Extracted data entries
....

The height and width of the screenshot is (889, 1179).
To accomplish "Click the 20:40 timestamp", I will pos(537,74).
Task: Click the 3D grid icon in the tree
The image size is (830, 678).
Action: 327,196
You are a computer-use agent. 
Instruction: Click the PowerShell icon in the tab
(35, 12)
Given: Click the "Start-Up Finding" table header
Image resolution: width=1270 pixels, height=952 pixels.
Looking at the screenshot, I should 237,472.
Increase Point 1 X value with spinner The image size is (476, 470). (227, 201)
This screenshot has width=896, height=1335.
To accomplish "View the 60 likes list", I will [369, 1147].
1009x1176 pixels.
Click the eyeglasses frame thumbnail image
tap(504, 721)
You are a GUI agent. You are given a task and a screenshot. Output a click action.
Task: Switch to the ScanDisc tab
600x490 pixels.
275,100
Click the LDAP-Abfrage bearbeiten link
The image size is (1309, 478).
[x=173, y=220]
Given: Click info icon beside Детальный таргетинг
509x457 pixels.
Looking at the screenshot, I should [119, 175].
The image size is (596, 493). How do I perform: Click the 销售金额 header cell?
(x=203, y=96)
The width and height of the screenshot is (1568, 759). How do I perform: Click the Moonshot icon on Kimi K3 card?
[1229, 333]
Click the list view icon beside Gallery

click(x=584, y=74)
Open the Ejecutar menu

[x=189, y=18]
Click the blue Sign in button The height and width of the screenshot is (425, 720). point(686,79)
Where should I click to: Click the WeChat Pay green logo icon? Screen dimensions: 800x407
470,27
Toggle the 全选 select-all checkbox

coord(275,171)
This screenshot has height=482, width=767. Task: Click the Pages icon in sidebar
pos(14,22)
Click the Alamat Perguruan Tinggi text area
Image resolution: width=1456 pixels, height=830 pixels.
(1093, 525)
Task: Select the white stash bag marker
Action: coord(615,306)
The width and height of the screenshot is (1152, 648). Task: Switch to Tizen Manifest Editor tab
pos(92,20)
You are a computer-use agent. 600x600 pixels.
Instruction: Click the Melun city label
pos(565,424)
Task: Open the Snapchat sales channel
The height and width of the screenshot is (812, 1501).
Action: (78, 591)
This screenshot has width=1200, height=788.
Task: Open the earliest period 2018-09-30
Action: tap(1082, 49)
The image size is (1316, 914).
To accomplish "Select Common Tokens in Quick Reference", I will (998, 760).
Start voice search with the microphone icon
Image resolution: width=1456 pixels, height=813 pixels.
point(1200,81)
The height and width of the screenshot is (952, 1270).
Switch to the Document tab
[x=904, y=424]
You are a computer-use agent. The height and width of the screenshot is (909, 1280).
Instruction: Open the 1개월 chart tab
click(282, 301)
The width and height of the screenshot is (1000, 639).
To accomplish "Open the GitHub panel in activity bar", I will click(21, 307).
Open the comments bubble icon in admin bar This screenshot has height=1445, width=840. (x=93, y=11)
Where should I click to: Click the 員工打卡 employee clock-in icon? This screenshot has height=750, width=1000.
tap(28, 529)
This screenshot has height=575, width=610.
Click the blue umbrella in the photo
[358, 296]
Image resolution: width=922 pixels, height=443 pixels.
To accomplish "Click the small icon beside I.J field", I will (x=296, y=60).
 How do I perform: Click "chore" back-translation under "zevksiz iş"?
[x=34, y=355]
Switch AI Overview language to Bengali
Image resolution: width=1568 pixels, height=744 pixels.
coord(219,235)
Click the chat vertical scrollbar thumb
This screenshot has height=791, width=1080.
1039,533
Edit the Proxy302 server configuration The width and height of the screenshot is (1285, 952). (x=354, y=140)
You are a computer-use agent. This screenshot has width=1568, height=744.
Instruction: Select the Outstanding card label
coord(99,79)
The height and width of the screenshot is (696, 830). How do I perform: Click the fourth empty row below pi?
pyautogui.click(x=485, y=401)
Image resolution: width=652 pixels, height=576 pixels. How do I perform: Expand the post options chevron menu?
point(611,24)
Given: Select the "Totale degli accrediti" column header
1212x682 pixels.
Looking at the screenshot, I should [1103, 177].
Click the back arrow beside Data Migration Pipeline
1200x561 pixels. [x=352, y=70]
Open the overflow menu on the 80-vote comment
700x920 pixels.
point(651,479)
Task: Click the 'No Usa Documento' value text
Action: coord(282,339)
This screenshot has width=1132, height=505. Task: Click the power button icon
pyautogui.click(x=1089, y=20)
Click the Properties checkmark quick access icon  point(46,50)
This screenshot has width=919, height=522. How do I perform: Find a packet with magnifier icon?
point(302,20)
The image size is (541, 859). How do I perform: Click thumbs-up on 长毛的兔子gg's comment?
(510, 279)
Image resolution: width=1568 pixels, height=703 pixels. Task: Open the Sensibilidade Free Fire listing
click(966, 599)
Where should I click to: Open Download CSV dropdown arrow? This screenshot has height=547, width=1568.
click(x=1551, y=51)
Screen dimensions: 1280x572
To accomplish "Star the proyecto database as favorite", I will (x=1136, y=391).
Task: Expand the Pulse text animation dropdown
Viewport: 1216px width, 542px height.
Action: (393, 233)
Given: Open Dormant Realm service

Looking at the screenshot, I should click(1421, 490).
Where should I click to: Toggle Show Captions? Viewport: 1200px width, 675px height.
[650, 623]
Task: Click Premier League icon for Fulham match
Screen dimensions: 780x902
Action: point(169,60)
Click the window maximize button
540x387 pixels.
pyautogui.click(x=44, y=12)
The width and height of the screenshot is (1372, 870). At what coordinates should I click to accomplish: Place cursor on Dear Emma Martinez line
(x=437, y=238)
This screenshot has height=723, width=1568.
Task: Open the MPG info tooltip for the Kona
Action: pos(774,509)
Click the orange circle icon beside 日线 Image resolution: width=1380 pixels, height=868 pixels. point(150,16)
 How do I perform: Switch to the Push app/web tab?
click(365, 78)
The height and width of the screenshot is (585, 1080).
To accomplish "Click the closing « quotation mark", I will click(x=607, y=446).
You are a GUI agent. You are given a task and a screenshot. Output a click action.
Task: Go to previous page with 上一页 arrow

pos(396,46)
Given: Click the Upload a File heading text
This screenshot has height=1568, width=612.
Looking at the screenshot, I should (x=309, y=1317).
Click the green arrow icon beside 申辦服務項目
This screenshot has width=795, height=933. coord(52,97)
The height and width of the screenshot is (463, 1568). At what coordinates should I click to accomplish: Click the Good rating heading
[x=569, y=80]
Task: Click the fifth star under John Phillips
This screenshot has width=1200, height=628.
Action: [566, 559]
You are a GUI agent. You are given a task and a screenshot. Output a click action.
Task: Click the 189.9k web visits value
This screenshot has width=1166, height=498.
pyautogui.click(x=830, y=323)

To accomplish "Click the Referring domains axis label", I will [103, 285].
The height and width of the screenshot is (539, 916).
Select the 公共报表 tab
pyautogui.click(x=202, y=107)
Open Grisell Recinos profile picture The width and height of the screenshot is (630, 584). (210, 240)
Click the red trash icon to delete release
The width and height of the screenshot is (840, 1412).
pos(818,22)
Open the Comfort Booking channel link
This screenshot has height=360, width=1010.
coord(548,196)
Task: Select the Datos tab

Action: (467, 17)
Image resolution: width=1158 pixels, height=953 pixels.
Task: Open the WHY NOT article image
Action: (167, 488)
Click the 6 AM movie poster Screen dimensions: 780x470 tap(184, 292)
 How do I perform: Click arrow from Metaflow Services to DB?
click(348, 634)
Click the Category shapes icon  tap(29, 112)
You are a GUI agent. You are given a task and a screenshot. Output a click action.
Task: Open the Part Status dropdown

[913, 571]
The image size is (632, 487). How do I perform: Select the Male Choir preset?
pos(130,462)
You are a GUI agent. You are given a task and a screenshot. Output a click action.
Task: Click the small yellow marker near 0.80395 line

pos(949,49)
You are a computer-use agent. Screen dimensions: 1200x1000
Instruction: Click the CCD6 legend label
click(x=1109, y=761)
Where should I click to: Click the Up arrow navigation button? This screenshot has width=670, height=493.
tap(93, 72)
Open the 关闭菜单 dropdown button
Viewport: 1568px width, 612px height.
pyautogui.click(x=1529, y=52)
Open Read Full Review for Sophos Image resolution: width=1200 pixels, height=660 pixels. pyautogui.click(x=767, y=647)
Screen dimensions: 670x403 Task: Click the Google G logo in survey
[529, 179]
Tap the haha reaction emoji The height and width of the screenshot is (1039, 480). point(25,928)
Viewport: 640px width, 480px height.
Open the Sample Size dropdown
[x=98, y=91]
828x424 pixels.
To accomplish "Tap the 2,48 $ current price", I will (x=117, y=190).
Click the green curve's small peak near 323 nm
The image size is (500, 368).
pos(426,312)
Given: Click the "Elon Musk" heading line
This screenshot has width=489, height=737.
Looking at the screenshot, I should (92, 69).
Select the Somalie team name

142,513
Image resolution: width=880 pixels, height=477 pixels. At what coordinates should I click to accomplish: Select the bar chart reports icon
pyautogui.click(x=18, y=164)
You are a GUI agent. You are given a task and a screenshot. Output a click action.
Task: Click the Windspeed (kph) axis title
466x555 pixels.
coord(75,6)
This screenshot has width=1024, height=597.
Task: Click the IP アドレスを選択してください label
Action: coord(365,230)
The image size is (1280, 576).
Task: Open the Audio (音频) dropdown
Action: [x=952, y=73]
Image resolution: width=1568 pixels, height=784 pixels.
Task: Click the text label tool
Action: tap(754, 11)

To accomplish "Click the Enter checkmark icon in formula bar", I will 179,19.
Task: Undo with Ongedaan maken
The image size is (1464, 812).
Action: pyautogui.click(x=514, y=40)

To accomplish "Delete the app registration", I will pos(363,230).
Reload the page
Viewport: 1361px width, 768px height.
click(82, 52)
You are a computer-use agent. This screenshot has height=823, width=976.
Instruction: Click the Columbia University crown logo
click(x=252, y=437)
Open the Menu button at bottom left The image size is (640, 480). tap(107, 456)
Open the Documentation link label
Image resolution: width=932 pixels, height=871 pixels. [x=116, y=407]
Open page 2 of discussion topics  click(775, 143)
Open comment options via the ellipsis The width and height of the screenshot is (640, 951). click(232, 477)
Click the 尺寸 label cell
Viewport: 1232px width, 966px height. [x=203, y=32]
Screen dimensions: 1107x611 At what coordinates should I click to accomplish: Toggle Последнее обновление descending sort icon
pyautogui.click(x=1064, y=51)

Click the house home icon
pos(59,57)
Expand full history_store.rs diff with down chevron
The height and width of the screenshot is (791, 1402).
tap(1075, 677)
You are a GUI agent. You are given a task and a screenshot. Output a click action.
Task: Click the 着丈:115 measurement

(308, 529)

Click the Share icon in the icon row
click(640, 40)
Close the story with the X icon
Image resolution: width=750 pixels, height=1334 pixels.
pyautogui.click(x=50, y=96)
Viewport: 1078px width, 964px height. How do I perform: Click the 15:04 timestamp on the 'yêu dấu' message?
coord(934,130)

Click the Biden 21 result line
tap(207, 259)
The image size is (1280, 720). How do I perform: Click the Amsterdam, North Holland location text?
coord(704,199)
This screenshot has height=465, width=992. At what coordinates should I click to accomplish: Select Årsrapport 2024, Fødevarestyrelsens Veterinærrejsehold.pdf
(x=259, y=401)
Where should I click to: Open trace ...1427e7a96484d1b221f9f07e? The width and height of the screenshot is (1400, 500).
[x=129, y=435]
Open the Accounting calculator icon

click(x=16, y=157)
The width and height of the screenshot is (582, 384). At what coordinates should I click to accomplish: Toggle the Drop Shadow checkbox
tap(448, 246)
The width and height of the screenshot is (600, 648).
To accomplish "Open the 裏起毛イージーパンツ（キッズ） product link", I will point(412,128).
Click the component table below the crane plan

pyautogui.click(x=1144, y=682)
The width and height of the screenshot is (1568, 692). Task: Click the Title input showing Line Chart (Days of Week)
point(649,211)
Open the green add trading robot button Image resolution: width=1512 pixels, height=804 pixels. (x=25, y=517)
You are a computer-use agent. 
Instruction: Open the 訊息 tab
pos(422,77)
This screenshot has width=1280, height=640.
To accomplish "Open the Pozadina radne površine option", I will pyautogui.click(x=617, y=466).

....

> [Brief] Of the entries above, repeat exactly the lines from the line with "This screenshot has height=1568, width=612." through the line with "The height and width of the screenshot is (539, 916).", both of them included.

> [Result of the exercise]
This screenshot has height=1568, width=612.
Looking at the screenshot, I should (x=309, y=1317).
Click the green arrow icon beside 申辦服務項目
This screenshot has width=795, height=933. coord(52,97)
The height and width of the screenshot is (463, 1568). At what coordinates should I click to accomplish: Click the Good rating heading
[x=569, y=80]
Task: Click the fifth star under John Phillips
This screenshot has width=1200, height=628.
Action: [566, 559]
You are a GUI agent. You are given a task and a screenshot. Output a click action.
Task: Click the 189.9k web visits value
This screenshot has width=1166, height=498.
pyautogui.click(x=830, y=323)

To accomplish "Click the Referring domains axis label", I will [103, 285].
The height and width of the screenshot is (539, 916).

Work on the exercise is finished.